:: Text section ::
----------------

Over two dozen local conglomerates which invested in the GEZs in a letter to Prime Minister’s Office sought her intervention to remove a set of obstacles in the new budget which include limiting access to bank loans and uncertainty over continuation of many existing privileges. They have demanded simplification of loan procedures for industrial units in EPZs areas.
The government is now setting up 100 economic zones across the country and local and international investors said the change in tax policies will unexpectedly increase investment cost. They have also cast doubt on whether they can enjoy tax holiday as provided for industrial units regardless of type of products manufactured in GEZs areas.  
Need to be mentioned that a section of bureaucrats are misleading the government giving wrong advice on such sensitive issues to be on good book of the policy makers. The policy makers are also stepping into the wrong path not fully aware of its negative impact on rapid industrialization of the country which is so important to create jobs for millions entering into the job markets and returning from abroad.
Investors said the government can’t deny facilities that were promised earlier. They have therefore rightly urged the government not to withdraw any incentive or impose any additional direct and indirect tax on investment after they decided to invest based on declared incentives. It’s a breach of confidence. Most important why the government takes such decision keeping the stakeholders in the dark is not clear. Such unpredictable policy shift may also discourage multinationals companies from coming into Bangladesh as they are now shifting investment from China to many countries in the region.
The FBCCI, the apex body of the country’s trade and industries has rightly demanded transparent, predictable and consistent policies to promote investment. We also want to say that sudden shift in policies is unacceptable which will only harm the country’s industrialization process.

----------------

:: Problem A ::
In the records, rewrite the lines between the one containing "Image resolution: width=645" and the end of the records, inclusive, with "Describe" changed to "Identify" and everything else unchanged.

----------------

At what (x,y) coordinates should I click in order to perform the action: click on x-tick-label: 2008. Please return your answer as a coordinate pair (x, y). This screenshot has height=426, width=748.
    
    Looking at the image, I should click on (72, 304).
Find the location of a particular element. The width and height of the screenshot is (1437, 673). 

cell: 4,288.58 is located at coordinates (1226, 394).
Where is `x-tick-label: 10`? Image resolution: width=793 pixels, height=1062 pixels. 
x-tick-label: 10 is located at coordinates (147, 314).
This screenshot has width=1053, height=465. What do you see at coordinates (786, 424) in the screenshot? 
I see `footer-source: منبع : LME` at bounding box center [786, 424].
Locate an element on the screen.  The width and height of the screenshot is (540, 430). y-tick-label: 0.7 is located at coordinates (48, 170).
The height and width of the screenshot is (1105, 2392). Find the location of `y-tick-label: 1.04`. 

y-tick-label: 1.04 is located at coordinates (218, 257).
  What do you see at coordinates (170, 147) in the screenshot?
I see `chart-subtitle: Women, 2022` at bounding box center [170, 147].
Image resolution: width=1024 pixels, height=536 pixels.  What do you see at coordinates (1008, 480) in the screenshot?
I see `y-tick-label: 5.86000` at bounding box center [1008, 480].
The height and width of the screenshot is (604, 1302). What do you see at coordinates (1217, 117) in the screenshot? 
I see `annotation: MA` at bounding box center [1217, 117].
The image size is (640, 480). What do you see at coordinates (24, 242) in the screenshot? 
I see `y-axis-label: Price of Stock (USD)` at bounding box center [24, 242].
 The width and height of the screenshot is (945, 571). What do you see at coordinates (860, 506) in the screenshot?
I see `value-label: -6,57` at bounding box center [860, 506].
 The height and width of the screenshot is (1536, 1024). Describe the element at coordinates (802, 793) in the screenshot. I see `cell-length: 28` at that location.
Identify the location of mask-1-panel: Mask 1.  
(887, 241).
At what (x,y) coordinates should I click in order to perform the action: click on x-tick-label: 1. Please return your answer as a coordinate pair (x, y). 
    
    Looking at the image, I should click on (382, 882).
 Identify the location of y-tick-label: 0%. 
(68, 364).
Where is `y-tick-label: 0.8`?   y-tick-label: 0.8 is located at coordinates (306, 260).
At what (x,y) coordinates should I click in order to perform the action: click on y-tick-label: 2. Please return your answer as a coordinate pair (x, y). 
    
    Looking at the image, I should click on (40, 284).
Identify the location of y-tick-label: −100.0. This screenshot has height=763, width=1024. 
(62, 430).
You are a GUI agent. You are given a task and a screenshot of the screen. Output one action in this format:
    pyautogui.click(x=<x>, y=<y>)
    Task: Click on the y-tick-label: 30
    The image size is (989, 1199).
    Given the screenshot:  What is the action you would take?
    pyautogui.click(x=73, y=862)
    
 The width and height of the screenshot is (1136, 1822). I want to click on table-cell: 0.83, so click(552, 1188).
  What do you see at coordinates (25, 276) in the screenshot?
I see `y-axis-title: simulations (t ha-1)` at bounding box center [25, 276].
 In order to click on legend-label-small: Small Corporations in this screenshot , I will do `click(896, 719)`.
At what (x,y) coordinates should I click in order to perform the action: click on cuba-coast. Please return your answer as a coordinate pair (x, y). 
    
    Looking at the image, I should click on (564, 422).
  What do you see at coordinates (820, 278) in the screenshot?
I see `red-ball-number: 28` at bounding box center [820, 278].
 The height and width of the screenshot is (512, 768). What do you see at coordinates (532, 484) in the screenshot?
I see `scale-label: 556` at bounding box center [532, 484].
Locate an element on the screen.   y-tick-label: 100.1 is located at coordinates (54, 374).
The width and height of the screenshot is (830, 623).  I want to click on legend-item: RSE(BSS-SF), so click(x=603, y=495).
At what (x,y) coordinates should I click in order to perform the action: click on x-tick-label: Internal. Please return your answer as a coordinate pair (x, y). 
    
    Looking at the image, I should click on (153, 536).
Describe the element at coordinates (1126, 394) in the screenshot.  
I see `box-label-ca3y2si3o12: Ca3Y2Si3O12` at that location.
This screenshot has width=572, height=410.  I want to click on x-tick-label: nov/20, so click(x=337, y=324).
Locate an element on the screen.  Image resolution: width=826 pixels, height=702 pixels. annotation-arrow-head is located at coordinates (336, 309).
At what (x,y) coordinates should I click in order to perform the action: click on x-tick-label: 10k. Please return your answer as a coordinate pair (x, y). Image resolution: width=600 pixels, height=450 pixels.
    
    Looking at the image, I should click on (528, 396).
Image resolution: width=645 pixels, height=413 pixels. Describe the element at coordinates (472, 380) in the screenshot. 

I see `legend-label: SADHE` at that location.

----------------

:: Problem B ::
Reproduce the passage of the economic zones text between "The FBCCI, the" and "country’s industrialization process.", inclusive, without any changes.

:: Task answer A ::
Image resolution: width=645 pixels, height=413 pixels. Identify the element at coordinates (472, 380) in the screenshot. 

I see `legend-label: SADHE` at that location.

:: Task answer B ::
The FBCCI, the apex body of the country’s trade and industries has rightly demanded transparent, predictable and consistent policies to promote investment. We also want to say that sudden shift in policies is unacceptable which will only harm the country’s industrialization process.